With tax season 2024 concluded, the IRS highlighted some of its recent improvements, which, it said, provided expanded service for millions of taxpayers, Accounting Today and CPA Practice Advisor reported.
Chief among those improvements was answering one million more phone calls from taxpayers, helping 170,000 people in person, and experiencing 75 million more visits to irs.gov, compared to last year.
The IRS credited the additional funding received from the Inflation Reduction Act for the productivity boosts, saying that it “continued to expand taxpayer service levels not seen in more than a decade with double-digit gains occurring in critical areas.”
“Taxpayers continued to see major improvements from the IRS during the
2024 tax season,” said IRS Commissioner Danny Werfel in a statement. “A well-funded IRS is like night and day
for taxpayers. With the help of more funding and added resources,
service for taxpayers this filing season eclipsed levels seen during the
past decade. This tax season meant real-world improvements for people
looking for help, whether calling, visiting in-person or using IRS.gov.”

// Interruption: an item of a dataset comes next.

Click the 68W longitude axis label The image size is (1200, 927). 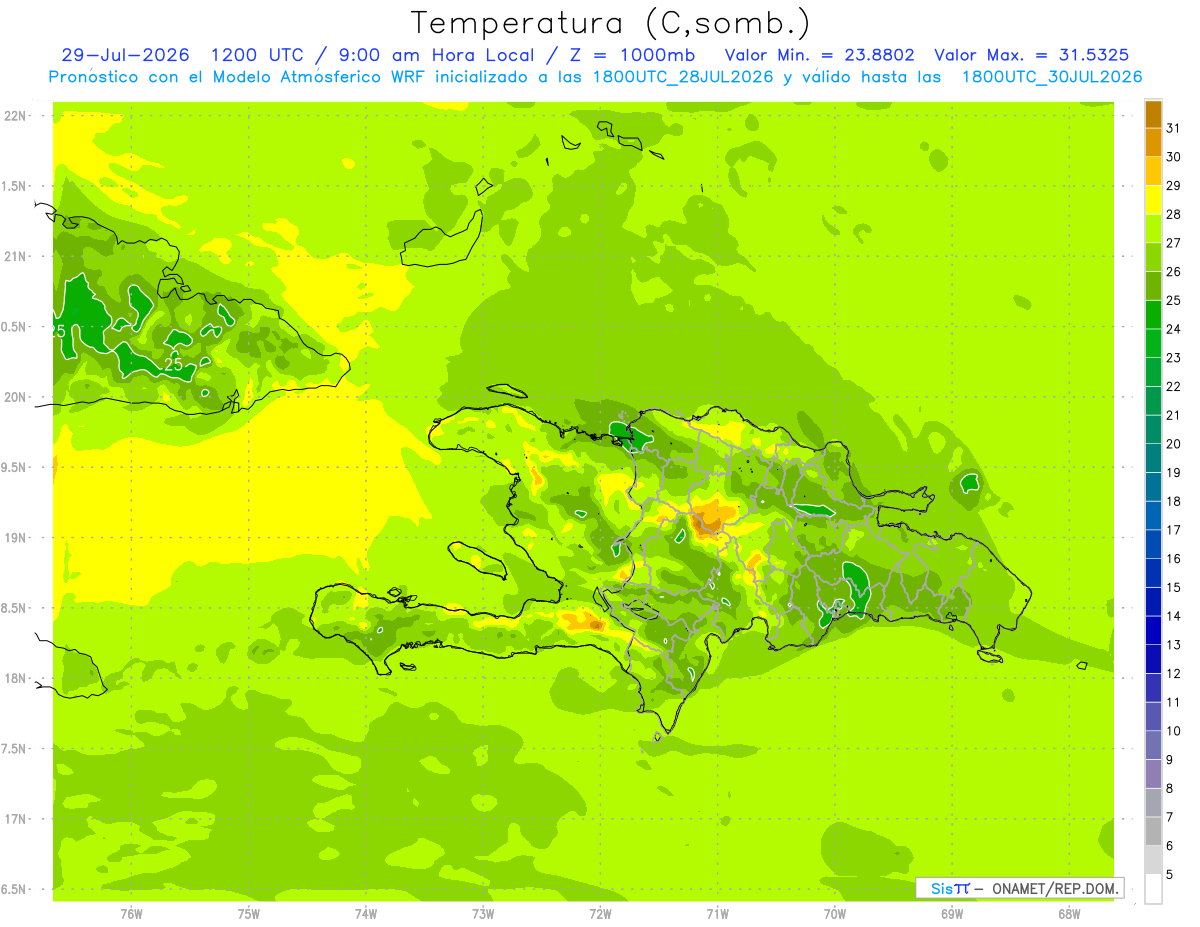[1069, 913]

“We still have much more work to do, both to finish the 2024 tax season as well as put in place continued improvements made possible by Inflation Reduction Act funding,” Werfel added. “But this filing season marks another important chapter where we’ve improved service for taxpayers, continuing an accelerating trend in the story of transforming the IRS.”
The IRS also reported processing more than 100 million individual tax returns through April 6. The agency also reported improved telephone service, due to the addition of 5,000 new telephone assistors, and more called answered, a 16.8 percent increase from 2023; faster response times; more callback options; and more in-person help; and additional free filing options, such as Volunteer Income Tax Assistance (VITA), Tax Counseling for the Elderly (TCE), Direct File and Free File.

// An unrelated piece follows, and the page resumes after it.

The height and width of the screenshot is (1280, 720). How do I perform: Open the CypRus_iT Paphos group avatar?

The National Taxpayers Union Foundation released its annual tax complexity study on Tax Day, using the latest IRS data to estimate the compliance and time burdens associated with filing income taxes, Accounting Today reported. The study found that Americans have spent 6.5 billion hours preparing their income tax returns, with an "opportunity cost" of the time spent doing taxes taxes exceeding $280 billion for preparation alone. The average American individual income tax return now requires nine hours to complete.

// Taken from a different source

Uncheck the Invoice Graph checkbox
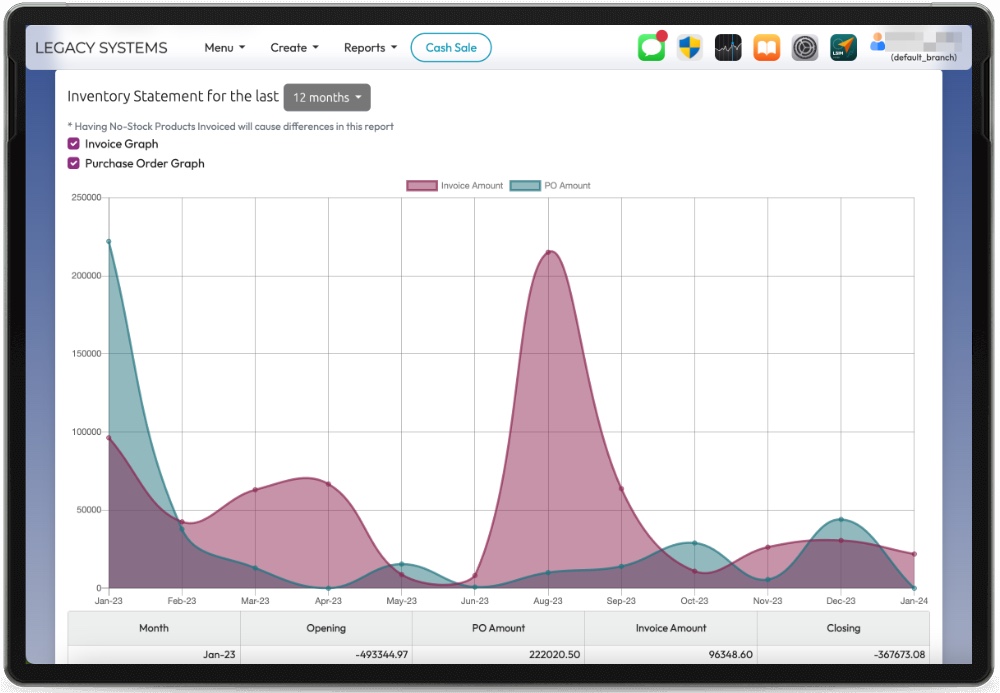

While the IRS reported no major problems, for some last-minute tax filers, Tax Day was not smooth sailing. Those using H&R Block's desktop software encountered technological outages, The Wall Street Journal reported. The problem started around 9 p.m. on April 14 and continued for most of April 15. An H&R Block spokeswoman told the Journal that the company fixed the problem by around 4 p.m. on the 15th. It notified clients via an in-product message and told people who called customer service that they could e-file their returns. H&R Block said it received about 2,000 inquiries related to the technology outage. More than 20 million taxpayers filed with H&R Block last year.